NVIDIA / NeMo

A scalable generative AI framework built for researchers and developers working on Large Language Models, Multimodal, and Speech AI (Automatic Speech Recognition and Text-to-Speech)
https://docs.nvidia.com/nemo-framework/user-guide/latest/overview.html
Apache License 2.0
12.3k stars 2.55k forks source link

Model card for SteerLM has incorrect command-line arguments #7877

Closed ndronen closed 11 months ago

ndronen commented 1 year ago

Describe the bug

The instructions for launching the Steer-LM eval server in the HuggingFace model card are incorrect.

Steps/Code to reproduce bug

  1. Follow instructions to install prerequisites.
  2. Download LLAMA2-13B-SteerLM.nemo.
  3. Run the documented command: python megatron_gpt_eval.py gpt_model_file=LLAMA2-13B-SteerLM.nemo trainer.precision=16 server=True tensor_model_parallel_size=4 trainer.devices=1 pipeline_model_parallel_split_rank=0

Expected behavior

The expected behavior is that the eval server starts or, if the system resources are insufficient, an error occurs.

□ □ □

▶ [WHAT NEEDS TO BE DONE]:
Print the stretch of the SteerLM bug report from "NVIDIA / NeMo" through "Recognition and Text-to-Speech)", word for word.

▶ [DATA SHOWN]:
□ □ □

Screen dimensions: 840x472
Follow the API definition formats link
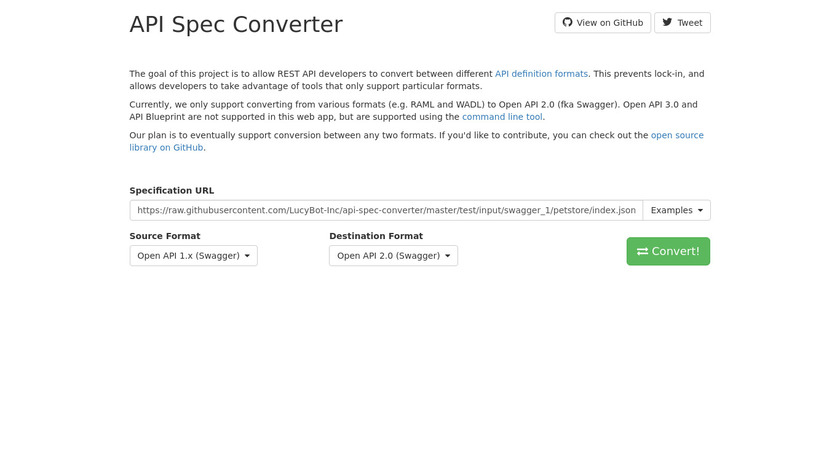541,74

□ □ □

▶ [ANSWER SPACE]:
NVIDIA / NeMo

A scalable generative AI framework built for researchers and developers working on Large Language Models, Multimodal, and Speech AI (Automatic Speech Recognition and Text-to-Speech)